Schaumburger Zeitung vom 16. Juni 2020

Komplettes Mobiliar von Hand gefertigt

Museum Auetal bekommt 70 Jahre altes Puppenhaus geschenkt

AUETAL. Das Heimatmuseum Auetal ist zwar angesichts der Coronakrise derzeit noch geschlossen: Untätig sind die Ehrenamtlichen der sogenannten Mittwochsrunde um Vereinschef Karl Hampel deswegen aber nicht – und die Sammlungen an der Langenfelder Straße wachsen weiter. Jetzt freut sich Hampel über den jüngsten Neuzugang des Museums: ein komplett selbst gebautes und etwa 70 Jahre altes Puppenhaus:

Überlassen hat es dem Verein Bernhard Riphaus, ein Mitglied der sogenannten Mittwochsrunde aus Ehrenamtlichen. Er habe das Puppenhaus damals selbst von Nachbarn für seine beiden kleinen Töchter bekommen, die heute längst erwachsene Frauen seien, so Riphaus. Wer das Haus einst angefertigt habe, das sei heute leider nicht mehr nachzuvollziehen.

 

Nur so viel: Das zwei „Stockwerke“ hohe Gebäude, das eine Treppe samt Geländer verbindet, hat sechs Zimmer und an der Seite einen Balkon. Nahezu sämtliche Räume können über Deckenlampen elektrisch beleuchtet werden, was damals – im Wortsinn – ein „Highlight“ war. Sie tragen allesamt Tapeten und sind komplett möbliert. Besonders liebevoll gestaltet und gelungen sind ein weißer Flügel im Wohnzimmer sowie ein „Allibert“-Drogerieschrank und ein Wasserklosett im Badezimmer. Der Vereinschef: „Diese Puppenstube ist eine tolle Ergänzung zu den sechs weiteren dieser Art, die wir schon im Museum haben.“

Hintergrund: Die Geschichte der Puppenstube geht nach Auskunft der Online-Enzyklopädie Wikipedia bis ins 16. Jahrhundert zurück. Das älteste bekannte Puppenhaus wurde 1558 für Herzog Albrecht V. von Bayern gebaut – allerdings nicht als Spielzeug, sondern als kleines Kunstwerk und Schaustück. Im 17. und 18. Jahrhundert griffen reiche Patrizierfamilien in Nürnberg und Augsburg diese Idee auf und ließen sich ihre Häuser im Kleinformat nachbauen, um ihren Reichtum zu zeigen. Besonders in den Niederlanden war es Mode, diese „Puppenhäuser“ nicht in Modell-Häusern einzubetten, sondern als Barockschrank zu gestalten.

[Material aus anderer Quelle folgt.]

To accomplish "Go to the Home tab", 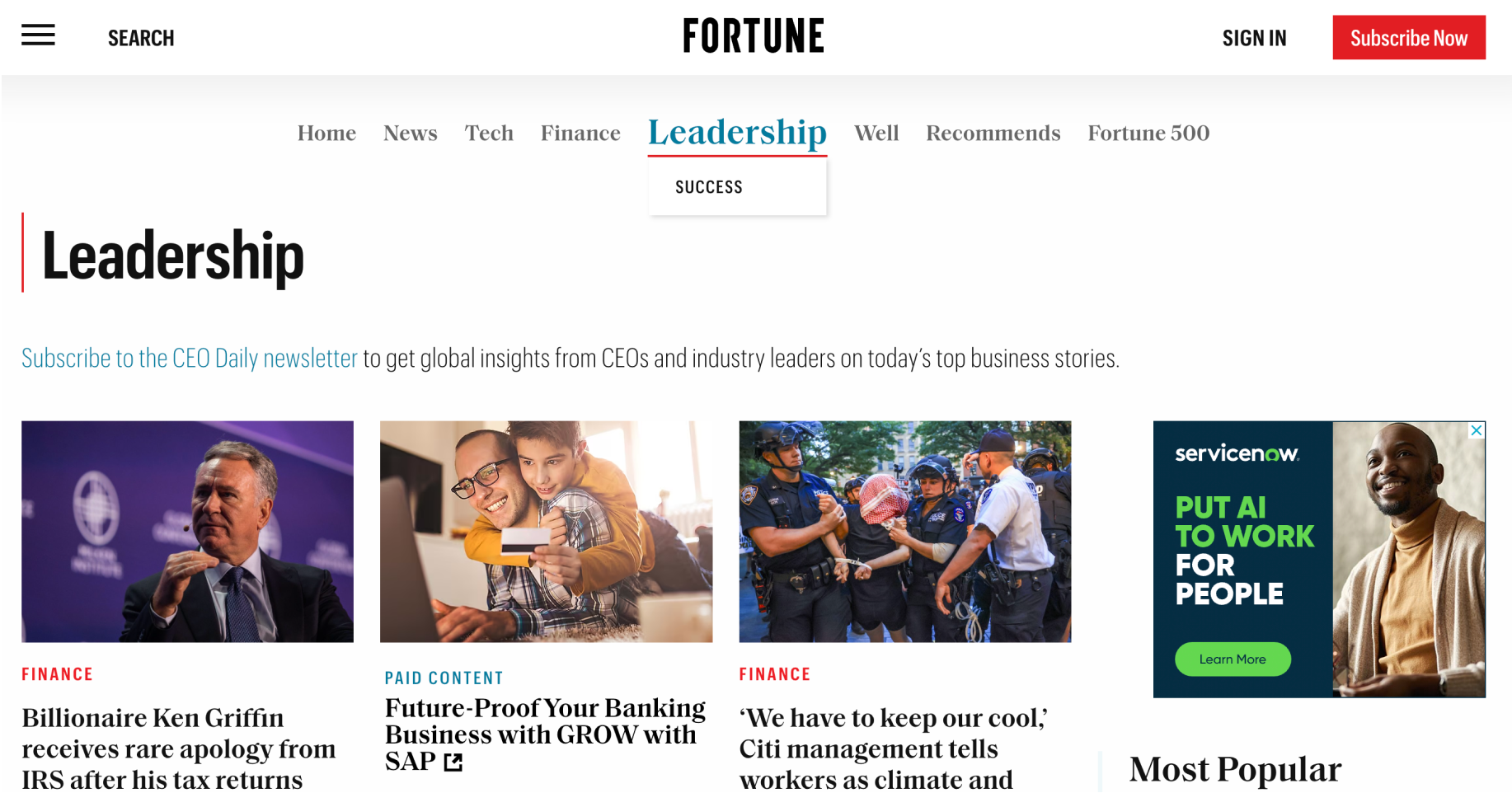I will pos(326,134).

Das erste „moderne“ Puppenhaus, das mit erzieherischer Intention gefertigt wurde, schuf 1631 Anna Köferlin in Nürnberg, die dazu auch ein Flugblatt herstellen ließ. Mädchen sollten spielerisch auf ihre spätere Aufgabe als Hausfrau vorbereitet werden. Erst im Biedermeier fand das Spielzeug aber weitere Verbreitung. Vorbild waren die Wohnungen gehobener Bürgerfamilien, die naturgetreu nachgebildet wurden.

 

Es gab auch einzelne Räume als Puppenstube, vor allem als Salons und Puppenküchen, die mit allen nötigen Küchengeräten ausgestattet waren. Zu dieser Zeit kam auch der Kaufladen auf, mit dem Geschwister zusammen spielen konnten. Mittlerweile wurden Puppenstuben industriell hergestellt, in ärmeren Familien entstanden sie jedoch in einfacher Form in Handarbeit. Dabei war es früher in Deutschland üblich, die Puppenstube zur Bescherung an Heiligabend aufzubauen und sie dann gleich nach Weihnachten zum Dreikönigstag wieder einzupacken und auf dem Dachboden zu verstauen, sodass lediglich kurze Zeit damit gespielt werden konnte.

 

Alte Exemplare von Puppenhäusern sind heute in Spielzeugmuseen zu sehen; Sie sind auch begehrte Sammelobjekte.